Vorliegender Textauszug
==============================
Denkmal des Monats September 2010

Ehemaliges Hauptpostamt Ribnitz-Damgarten, straßenseitiger Schalterbau, Aufnahme Mai 2009 Details anzeigen
Ehemaliges Hauptpostamt Ribnitz-Damgarten, straßenseitiger Schalterbau, Aufnahme Mai 2009

Abb. 1: Ehemaliges Hauptpostamt Ribnitz-Damgarten, straßenseitiger Schalterbau, Aufnahme Mai 2009

Abb. 1: Ehemaliges Hauptpostamt Ribnitz-Damgarten, straßenseitiger Schalterbau, Aufnahme Mai 2009

Zu den erhaltenswerten Denkmalen in Mecklenburg-Vorpommern gehören Kirchen der Backsteingotik in den Städten der Hanse und die seit Jahrhunderten das Land prägenden Schlösser und Herrenhäuser. Auch Zeugnisse der jüngeren Zeit, in unserem Fall der abgeschlossenen Geschichte der DDR, zählen dazu.

Das ehemalige Hauptpostamt in Ribnitz-Damgarten, das seit einiger Zeit nicht mehr als solches genutzt wird und leer steht, stellen wir aus aktuellem Anlass im September als Denkmal des Monats vor. Gegenwärtig wird der Abbruch des Bauwerks erwogen.

Das in den Jahren 1962–1964 errichtete Hauptpostamt in Ribnitz-Damgarten weist diejenigen Merkmale auf, die für die Baukunst der Nachkriegsmoderne typisch sind. Der dreiteilige Komplex, entstanden nach einem Entwurf von Gustav Adolf Hardt, Mitarbeiter im Amt für Projektierung der Deutschen Post, Gruppe Rostock, zeigt klare kubische Formen in ruhiger und gleichmäßiger Gestaltung. Die Fassaden prägen Stützen aus Sichtbeton; feingliedrige Streben und rasterförmige Betonrahmungen von Fensteröffnungen und Brüstungen bestimmen den Rhythmus. Dünne, weit auskragende Dächer, sogenannte Flugdächer, und Fassaden ohne Sockelzone verleihen dem sich in der Grünfläche eines ehemaligen Friedhofs und späteren Parks erhebenden Komplex eine Anmutung von Leichtigkeit (Abb. 1–5).
==============================
Zu bearbeitende Aufgaben
1. Kopieren Sie aus dem Text über das ehemalige Hauptpostamt die Stelle, die mit „Das ehemalige Hauptpostamt“ beginnt und mit „des Bauwerks erwogen.“ endet.
2. Übersetzen Sie bitte den Satz „Gegenwärtig wird der Abbruch des Bauwerks erwogen.“ aus dem Text über das ehemalige Hauptpostamt ins Englische.

Gegebenes Material
==============================
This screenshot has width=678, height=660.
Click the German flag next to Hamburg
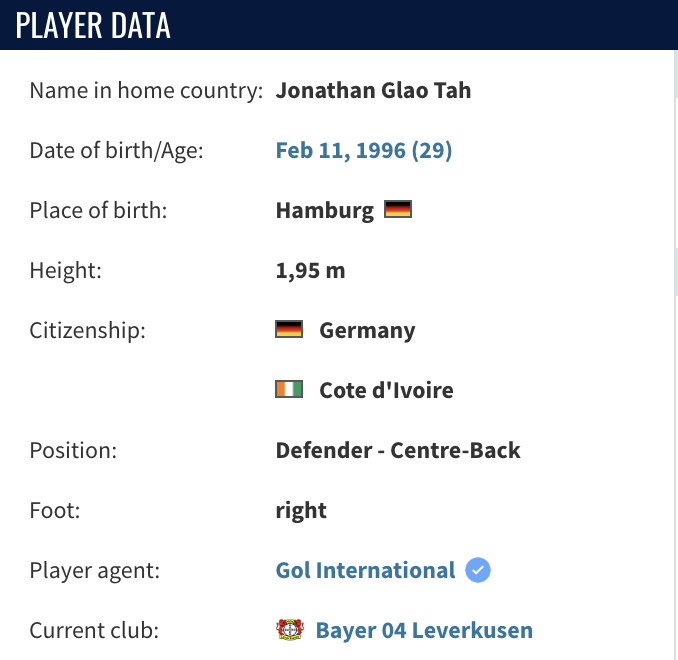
==============================
Lösungen zur Übung
1.
Das ehemalige Hauptpostamt in Ribnitz-Damgarten, das seit einiger Zeit nicht mehr als solches genutzt wird und leer steht, stellen wir aus aktuellem Anlass im September als Denkmal des Monats vor. Gegenwärtig wird der Abbruch des Bauwerks erwogen.

2. Demolition of the building is currently being considered.